Excerpt provided:
__________

Nightmare Treasure: Wand of Wild Candy

Hey adventurers! I see my position as resident Comedy Archmage as not just an opportunity for butt jokes, but as a chance to create extremely strange catalysts that you can drop into your own games of D&D and hopefully create a little bit of comedy for you and your friends.

Some of you might read that and think, “please keep your strange catalysts off of my table!” Maybe your table is a nice expensive wood one, so I understand. But to the rest of you, welcome to some Halloween-inspired stupidity! I'm all for occasional stupidity (and silliness).

I’m a big fan of Wild Magic. On my podcast Nerd Poker, I made my own Wild Magic effects table for player Blaine Capatch’s druid character, so that every time he communes with nature there is a chance something utterly chaotic will happen. It's not your typical surge, it's extra... nerdy. Also Blaine is a comedy madman, and enjoys courting chaos.

Equally wild and messed up is the Wand of Wild Candy. Made from a shiny black twig that evokes black licorice (the divisive "cilantro of the candy world"), it contains 6 charges and you must be attuned to use it.

__________

Records supplied:
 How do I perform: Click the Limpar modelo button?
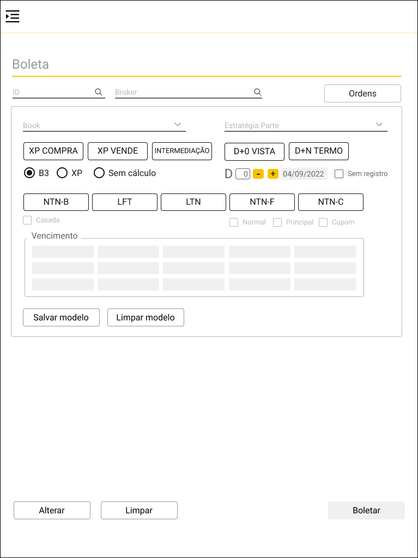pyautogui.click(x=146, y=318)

__________

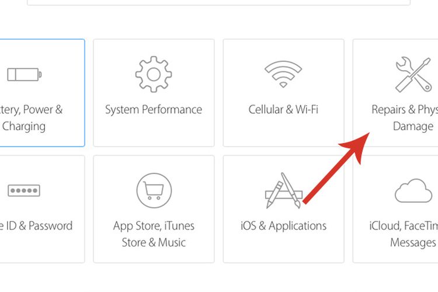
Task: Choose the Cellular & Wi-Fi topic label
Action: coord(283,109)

__________

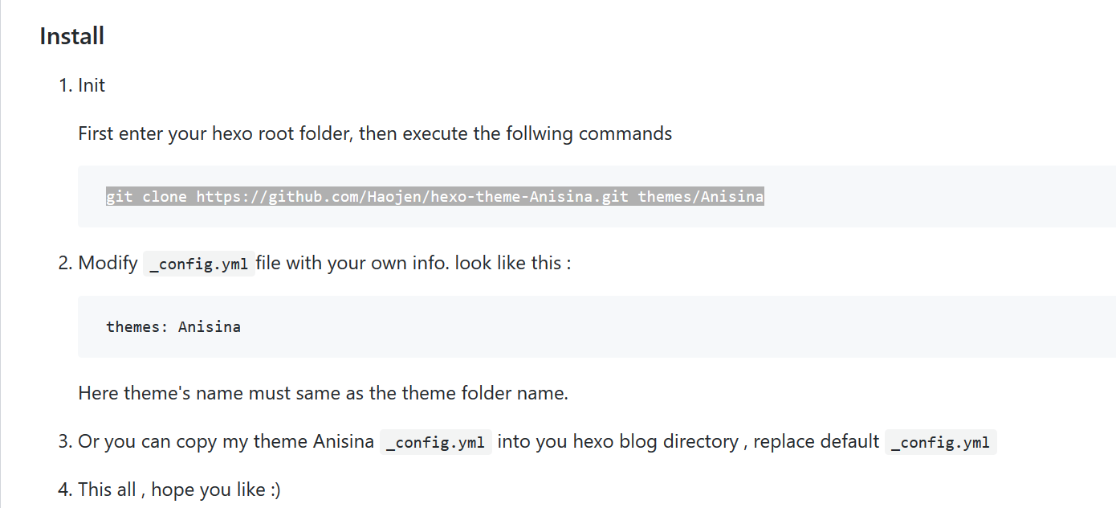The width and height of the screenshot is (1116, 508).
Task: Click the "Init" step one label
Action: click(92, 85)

__________

What to produce: According to the post about the Wand of Wild Candy, how many charges does the wand contain? The listing plays no part in what is asked here.

Exercise answer: The wand contains 6 charges.